Bioprocessing of Recombinant CHO-K1, CHO-DG44, and CHO-S: CHO Expression Hosts Favor Either mAb Production or Biomass Synthesis

Chinese hamster ovary (CHO) cells comprise a variety of lineages including CHO-DXB11, CHO-K1, CHO-DG44, and CHO-S. Despite all CHO cell lines sharing a common ancestor, extensive mutagenesis, and clonal selection has resulted in substantial genetic heterogeneity among them. Data from sequencing show that different genes are missing in individual CHO cell lines and each cell line harbors a unique set of mutations with relevance to the bioprocess. However, not much literature is available about the influence of genetic differences of CHO on the performance of bioprocess operations.
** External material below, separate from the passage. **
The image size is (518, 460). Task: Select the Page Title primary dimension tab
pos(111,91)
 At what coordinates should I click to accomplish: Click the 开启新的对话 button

In this study, the host cell-specific differences among three widely used CHO cell lines (CHO-K1, CHO-S, and CHO-DG44) and recombinantly expressed the same monoclonal antibody (mAb) in an isogenic format by using bacterial artificial chromosomes (BACs) as transfer vector in all cell lines is examined. Cell-specific growth and product formation are studied in batch, fed-batch, and semi-continuous perfusion cultures. Further, two different cell culture media are used to investigate their effects. The authors find CHO cell line-specific preferences for mAb production or biomass synthesis that are determined by the host cell line. Additionally, quality attributes of the expressed mAb are influenced by the host cell line and media.